The Solomon Islands are an island group in the Pacific composed of 992 islands, and a hidden paradise and a haven for divers and adventure seekers. Its nearest neighbours are Papua New Guinea and the island of Vanuatu. The Solomon Islands are still unspoiled, almost untouched and undeveloped, where you can experience island life like what it’s supposed to be, unhurried, laid-back and idyllic. The Solomons’ diverse marine life, its flora and fauna and its people are part of the country’s appeal.
Little is known about the country’s ancient history but it is believed that it was settled by humans as early as 3000 BC. The first European to see the Solomons was Alvaro de Mendana, a Spanish explorer who had sighted the island in 1568. The British was the last to occupy and rule the Solomons, which gained its independence in 1978. Although English is the official language in the islands, only about one percent of the 523,000 inhabitants speak English. The rest speak Melanesian Pijin and some 120 dialects.
Do not be surprised if you meet a native from the Solomons with blond hair. This is natural and not a result of intermarriage with Europeans. This is a unique genetic trait.
The capital city is Honiara, which is located in Guadalcanal, the largest of the islands. Other prominent islands are New Georgia, Malaita, Choiseul, Santa Isabel and San Cristobal. Being in the tropics, it only has two seasons, wet and dry. The weather is cool in the islands from June until August while storms and frequent rainfall occur from November until the month of April.

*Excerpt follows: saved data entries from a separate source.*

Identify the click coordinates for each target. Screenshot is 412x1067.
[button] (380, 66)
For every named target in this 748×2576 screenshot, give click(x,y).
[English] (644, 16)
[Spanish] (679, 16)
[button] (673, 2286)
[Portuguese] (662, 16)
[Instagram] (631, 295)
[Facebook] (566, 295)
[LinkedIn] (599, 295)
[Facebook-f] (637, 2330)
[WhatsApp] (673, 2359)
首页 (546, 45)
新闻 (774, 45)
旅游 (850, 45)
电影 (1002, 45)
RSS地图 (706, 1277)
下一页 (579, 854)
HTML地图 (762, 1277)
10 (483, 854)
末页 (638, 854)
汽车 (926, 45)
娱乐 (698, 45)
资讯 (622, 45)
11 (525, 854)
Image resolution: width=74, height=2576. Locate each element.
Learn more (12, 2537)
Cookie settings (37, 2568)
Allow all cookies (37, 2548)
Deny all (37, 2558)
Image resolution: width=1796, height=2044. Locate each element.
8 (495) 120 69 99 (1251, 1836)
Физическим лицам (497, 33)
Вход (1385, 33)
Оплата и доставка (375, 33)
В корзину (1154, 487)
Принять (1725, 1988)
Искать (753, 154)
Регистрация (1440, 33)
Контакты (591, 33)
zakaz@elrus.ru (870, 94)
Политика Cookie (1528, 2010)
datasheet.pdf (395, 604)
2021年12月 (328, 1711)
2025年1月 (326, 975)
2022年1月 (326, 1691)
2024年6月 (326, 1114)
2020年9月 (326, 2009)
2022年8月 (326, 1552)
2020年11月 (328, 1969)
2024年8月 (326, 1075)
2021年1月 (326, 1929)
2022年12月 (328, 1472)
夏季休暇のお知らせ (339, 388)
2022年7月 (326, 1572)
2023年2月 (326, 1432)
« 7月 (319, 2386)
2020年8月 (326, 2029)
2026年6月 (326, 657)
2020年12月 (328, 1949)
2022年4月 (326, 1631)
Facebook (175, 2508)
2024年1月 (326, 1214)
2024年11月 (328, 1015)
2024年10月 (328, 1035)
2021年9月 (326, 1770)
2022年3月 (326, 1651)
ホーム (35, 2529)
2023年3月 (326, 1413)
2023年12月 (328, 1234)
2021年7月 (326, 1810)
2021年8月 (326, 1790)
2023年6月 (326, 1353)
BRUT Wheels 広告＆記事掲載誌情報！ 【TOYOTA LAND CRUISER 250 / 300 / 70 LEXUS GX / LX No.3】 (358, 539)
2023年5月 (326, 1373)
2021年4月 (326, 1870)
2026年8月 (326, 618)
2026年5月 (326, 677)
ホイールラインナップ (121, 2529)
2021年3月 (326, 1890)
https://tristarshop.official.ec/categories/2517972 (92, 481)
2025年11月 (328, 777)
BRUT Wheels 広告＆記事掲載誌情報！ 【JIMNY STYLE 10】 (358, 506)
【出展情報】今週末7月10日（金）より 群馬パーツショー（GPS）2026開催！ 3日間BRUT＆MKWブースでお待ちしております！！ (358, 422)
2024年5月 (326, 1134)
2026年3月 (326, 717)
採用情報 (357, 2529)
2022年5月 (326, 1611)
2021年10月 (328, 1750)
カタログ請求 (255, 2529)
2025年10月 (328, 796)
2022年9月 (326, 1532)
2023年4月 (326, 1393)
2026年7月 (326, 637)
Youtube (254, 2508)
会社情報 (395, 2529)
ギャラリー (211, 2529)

Still, the Solomons tout that they have perfect weather for 300 days in a year, days where you can laze under the palm trees, gently swaying with the breeze while you lay in a hammock and sipping something cool and fresh. Or you can swim, dive, surf or snorkel in the crystal clear aquamarine waters of the Pacific that surround the islands. You can also go kayaking or try your luck catching some fish.
Discover what surprises you’ll be faced with when you tour the islands. There are volcanoes to climb and waterfalls to explore. With the number of islands, you can go island hopping, go bicycling or stretch your muscles by walking. There is a golf course as well.
But the best things are still to be discovered. The highest peak is Mount Makarakomburu, found in Guadalcanal. It also has an active volcano, Kavachi, which is submerged underwater near Vangunu Island. It is one of the most active in the Pacific. In the island of New Georgia is Marovo Lagoon, the largest salt water lagoon in the world. It’s a favorite destination for dive enthusiasts. Most of the islands within the lagoon are uninhabited.
Rennell Island on the other hand is the world’s second largest raised coral atoll and the location of Lake Tegano, South Pacific’s largest lake and a World Heritage Site. The flora and fauna that inhabit the lake and its surrounds are fascinating as most of them are endemic, including the sea krait (sea snake) called “Laticauda crockeri.” A highly important nesting area of the Hawksbill turtles is located at Arnarvon Island.
The Solomon Islands is an ideal destination for groups to share in the adventure and the fun that’s uniquely different. The captivating group of islands is a place to relax and recharge, a place where the sound of the waves and breeze can lull you to sleep and where you will have a taste of the freshest produce, from the land and the sea.